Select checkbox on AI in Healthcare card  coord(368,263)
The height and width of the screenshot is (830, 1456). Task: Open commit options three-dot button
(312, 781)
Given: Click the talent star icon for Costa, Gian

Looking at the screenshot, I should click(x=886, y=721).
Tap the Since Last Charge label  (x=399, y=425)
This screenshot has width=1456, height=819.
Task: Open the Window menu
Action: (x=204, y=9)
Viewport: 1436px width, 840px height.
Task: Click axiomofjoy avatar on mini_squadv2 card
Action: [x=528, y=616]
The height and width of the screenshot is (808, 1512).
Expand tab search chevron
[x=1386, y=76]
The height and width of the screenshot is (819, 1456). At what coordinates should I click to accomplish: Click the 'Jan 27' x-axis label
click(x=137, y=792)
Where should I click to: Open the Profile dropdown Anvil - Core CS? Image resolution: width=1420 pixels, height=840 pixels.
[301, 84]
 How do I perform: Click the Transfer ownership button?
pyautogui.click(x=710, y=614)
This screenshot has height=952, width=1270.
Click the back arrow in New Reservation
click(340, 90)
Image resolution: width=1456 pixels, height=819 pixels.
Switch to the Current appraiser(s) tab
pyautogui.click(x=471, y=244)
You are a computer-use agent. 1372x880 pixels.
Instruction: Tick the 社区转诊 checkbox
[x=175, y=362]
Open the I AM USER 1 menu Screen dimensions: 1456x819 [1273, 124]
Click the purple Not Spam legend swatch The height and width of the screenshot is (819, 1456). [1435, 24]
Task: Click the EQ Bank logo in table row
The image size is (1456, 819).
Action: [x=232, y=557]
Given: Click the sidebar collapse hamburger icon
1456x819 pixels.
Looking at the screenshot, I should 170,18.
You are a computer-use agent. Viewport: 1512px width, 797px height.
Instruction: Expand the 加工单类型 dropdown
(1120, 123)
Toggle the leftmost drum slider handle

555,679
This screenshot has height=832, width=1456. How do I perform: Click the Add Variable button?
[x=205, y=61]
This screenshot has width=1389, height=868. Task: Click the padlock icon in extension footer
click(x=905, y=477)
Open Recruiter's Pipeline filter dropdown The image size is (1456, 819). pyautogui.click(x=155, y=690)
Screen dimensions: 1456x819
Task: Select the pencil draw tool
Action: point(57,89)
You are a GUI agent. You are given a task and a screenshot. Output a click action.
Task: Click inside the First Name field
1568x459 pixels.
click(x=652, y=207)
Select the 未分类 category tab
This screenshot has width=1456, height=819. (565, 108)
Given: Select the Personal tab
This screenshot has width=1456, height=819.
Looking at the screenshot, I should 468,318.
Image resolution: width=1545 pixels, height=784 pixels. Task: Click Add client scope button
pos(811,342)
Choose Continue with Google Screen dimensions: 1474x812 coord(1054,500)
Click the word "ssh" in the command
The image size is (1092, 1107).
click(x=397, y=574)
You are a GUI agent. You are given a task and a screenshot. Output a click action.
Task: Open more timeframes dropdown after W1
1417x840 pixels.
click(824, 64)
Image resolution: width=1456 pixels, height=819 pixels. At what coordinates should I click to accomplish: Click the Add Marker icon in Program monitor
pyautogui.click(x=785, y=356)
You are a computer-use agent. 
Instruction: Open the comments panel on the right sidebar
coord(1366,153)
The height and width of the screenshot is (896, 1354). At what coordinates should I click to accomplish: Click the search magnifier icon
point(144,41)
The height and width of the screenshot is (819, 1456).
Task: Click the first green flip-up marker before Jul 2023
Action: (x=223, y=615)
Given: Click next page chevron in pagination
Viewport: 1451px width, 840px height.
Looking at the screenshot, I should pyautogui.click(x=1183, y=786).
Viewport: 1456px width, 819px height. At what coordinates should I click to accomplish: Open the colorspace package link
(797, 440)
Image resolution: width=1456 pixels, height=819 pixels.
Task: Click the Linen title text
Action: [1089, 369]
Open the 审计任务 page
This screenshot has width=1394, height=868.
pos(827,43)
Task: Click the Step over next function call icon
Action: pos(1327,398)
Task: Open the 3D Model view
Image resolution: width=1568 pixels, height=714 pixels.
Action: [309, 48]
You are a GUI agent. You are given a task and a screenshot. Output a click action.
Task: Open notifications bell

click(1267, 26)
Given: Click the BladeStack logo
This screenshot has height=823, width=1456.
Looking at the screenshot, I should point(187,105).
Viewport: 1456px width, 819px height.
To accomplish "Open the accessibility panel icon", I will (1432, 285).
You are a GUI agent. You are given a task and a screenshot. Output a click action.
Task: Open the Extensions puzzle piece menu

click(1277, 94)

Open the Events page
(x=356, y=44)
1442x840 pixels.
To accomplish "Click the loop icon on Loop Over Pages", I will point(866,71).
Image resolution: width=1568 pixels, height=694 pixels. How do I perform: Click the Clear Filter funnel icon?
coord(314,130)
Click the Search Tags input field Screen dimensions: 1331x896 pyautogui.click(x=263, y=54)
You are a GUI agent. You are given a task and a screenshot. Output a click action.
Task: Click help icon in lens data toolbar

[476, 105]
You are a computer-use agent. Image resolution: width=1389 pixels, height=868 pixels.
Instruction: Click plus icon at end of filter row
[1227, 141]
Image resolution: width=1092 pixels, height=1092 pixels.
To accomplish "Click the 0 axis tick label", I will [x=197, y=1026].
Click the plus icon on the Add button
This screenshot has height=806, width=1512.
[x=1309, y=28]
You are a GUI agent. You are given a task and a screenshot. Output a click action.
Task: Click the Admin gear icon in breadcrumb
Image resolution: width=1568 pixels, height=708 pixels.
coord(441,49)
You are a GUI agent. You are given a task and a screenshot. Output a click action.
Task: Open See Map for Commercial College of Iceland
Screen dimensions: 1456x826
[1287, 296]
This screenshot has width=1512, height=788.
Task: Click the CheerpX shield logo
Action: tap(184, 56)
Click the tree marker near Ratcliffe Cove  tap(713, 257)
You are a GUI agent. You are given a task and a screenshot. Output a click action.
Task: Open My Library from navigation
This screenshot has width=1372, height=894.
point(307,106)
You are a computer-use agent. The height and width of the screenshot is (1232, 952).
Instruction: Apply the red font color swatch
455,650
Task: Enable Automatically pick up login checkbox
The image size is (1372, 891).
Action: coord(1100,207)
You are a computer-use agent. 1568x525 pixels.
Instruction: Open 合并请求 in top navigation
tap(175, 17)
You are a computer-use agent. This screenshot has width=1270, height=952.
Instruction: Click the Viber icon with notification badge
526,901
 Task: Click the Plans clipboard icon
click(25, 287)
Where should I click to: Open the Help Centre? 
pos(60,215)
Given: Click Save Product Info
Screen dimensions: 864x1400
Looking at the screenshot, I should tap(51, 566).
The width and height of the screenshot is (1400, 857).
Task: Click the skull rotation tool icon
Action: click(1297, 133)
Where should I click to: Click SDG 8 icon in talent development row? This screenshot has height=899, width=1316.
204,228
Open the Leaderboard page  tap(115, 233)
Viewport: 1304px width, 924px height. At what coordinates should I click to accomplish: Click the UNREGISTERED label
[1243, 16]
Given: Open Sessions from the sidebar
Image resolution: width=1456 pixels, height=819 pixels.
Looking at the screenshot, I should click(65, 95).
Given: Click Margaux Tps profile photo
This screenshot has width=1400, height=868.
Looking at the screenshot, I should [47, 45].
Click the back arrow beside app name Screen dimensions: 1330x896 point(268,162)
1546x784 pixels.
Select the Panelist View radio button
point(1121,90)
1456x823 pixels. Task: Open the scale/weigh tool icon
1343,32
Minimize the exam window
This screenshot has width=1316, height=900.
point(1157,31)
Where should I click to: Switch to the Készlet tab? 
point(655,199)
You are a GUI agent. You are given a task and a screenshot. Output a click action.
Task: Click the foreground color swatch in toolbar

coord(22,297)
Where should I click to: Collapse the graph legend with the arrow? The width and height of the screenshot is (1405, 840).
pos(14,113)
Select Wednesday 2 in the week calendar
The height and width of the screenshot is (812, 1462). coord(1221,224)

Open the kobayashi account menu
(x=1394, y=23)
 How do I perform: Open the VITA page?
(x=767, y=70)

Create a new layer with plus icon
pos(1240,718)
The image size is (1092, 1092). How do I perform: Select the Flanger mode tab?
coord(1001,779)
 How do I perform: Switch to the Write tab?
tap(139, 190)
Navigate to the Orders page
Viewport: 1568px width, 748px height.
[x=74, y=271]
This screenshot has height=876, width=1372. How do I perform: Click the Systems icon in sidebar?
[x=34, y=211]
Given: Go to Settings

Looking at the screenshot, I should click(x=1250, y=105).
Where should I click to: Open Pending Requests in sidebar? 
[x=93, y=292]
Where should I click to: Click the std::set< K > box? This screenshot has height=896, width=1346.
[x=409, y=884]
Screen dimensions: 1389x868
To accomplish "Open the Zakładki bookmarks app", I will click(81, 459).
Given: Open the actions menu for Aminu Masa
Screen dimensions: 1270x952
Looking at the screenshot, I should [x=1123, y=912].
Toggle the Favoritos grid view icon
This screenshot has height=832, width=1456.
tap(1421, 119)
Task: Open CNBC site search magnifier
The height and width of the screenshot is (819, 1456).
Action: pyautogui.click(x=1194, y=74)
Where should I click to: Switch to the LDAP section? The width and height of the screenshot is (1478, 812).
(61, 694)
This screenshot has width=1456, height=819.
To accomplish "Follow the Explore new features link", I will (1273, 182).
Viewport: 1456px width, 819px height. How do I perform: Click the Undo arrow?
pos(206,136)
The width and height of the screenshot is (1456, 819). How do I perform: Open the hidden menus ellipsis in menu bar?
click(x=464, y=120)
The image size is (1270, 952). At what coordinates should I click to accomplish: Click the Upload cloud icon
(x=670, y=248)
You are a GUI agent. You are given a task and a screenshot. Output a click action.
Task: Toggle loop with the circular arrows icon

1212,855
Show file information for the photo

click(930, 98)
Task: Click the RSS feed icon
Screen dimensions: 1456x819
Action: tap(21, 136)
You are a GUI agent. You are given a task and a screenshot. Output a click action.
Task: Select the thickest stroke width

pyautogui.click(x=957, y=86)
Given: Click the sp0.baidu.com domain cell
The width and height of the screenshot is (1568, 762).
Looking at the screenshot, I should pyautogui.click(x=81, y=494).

▶ [What you will do]:
From the line holding "This screenshot has height=952, width=1270." to the line holding "You are a computer-use agent. 1372x880", inclusive, restate each line above exactly as written.

▶ [Exercise output]:
This screenshot has height=952, width=1270.
Click the back arrow in New Reservation
click(340, 90)
Image resolution: width=1456 pixels, height=819 pixels.
Switch to the Current appraiser(s) tab
pyautogui.click(x=471, y=244)
You are a computer-use agent. 1372x880 pixels.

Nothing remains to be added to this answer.